Task material:
.....

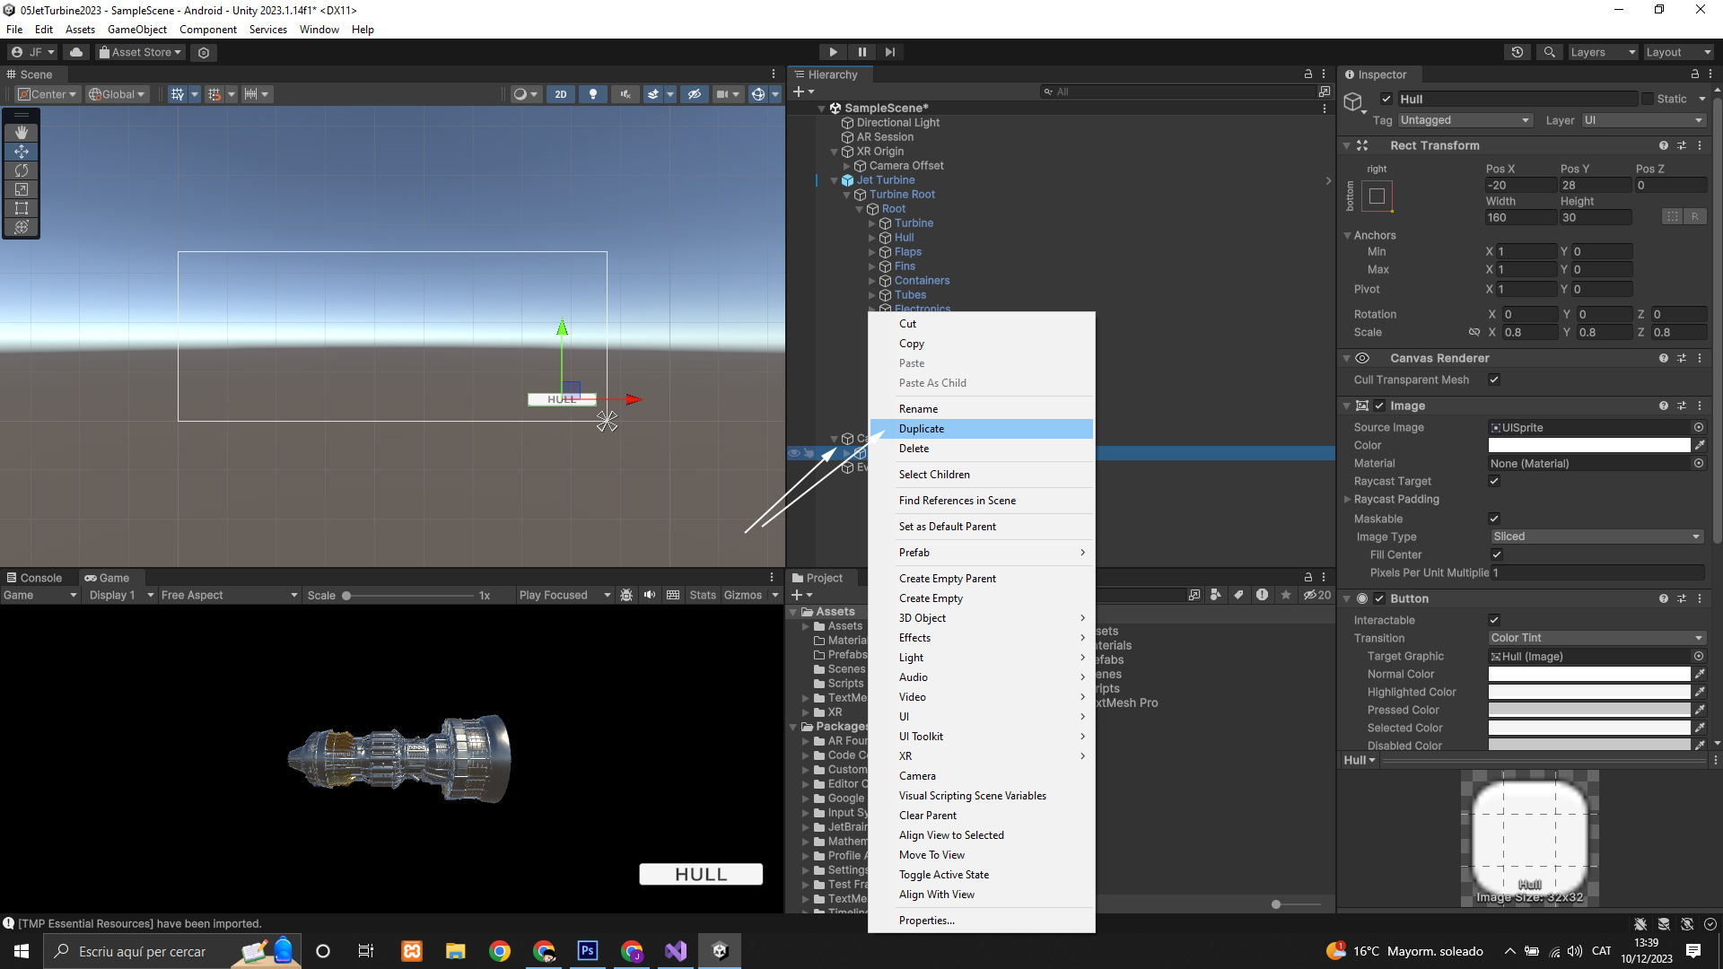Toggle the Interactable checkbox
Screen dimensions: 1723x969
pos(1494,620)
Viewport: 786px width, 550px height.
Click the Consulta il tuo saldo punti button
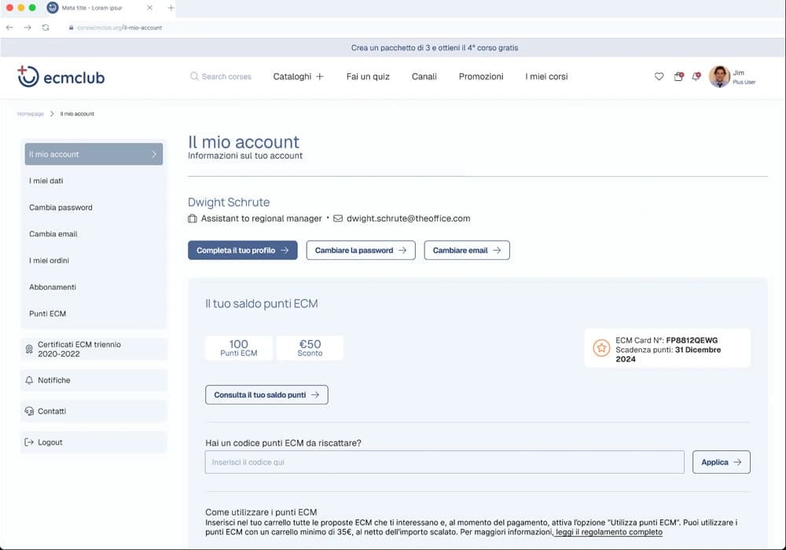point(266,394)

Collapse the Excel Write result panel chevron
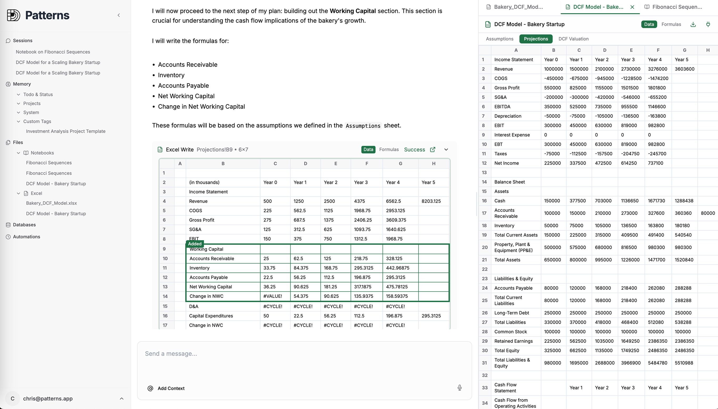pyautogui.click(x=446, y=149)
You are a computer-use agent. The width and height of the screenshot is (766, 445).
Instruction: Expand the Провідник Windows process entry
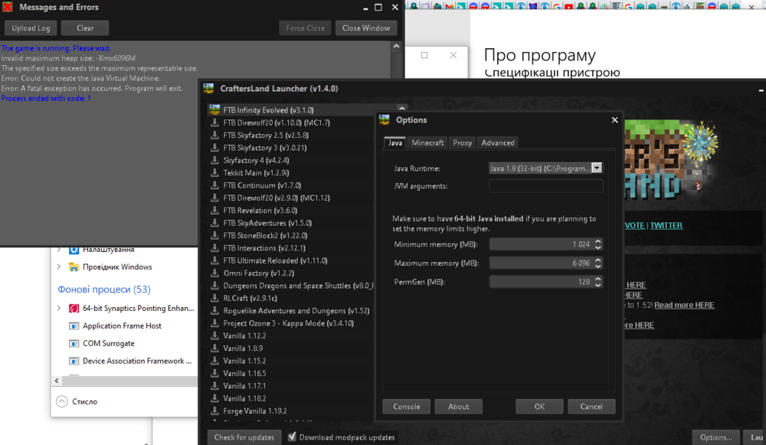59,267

.....

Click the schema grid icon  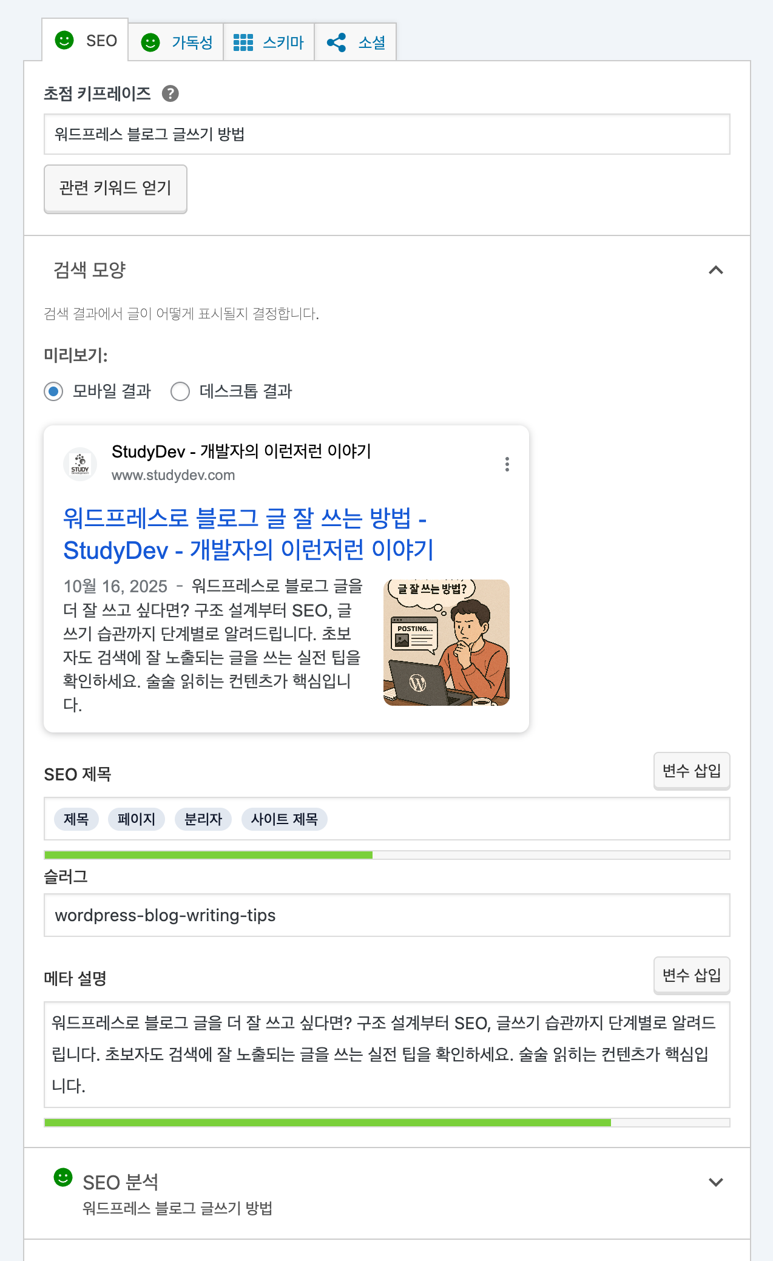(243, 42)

.....

Short problem: Repeat the part of the records that opens with the line containing "Toggle the Interactable checkbox" and closes with the line containing "pyautogui.click(x=446, y=149)", and leave the pictures out.

Solution below:
Toggle the Interactable checkbox
Screen dimensions: 1723x969
pos(1494,620)
Viewport: 786px width, 550px height.
Click the Consulta il tuo saldo punti button
point(266,394)

Collapse the Excel Write result panel chevron
pyautogui.click(x=446, y=149)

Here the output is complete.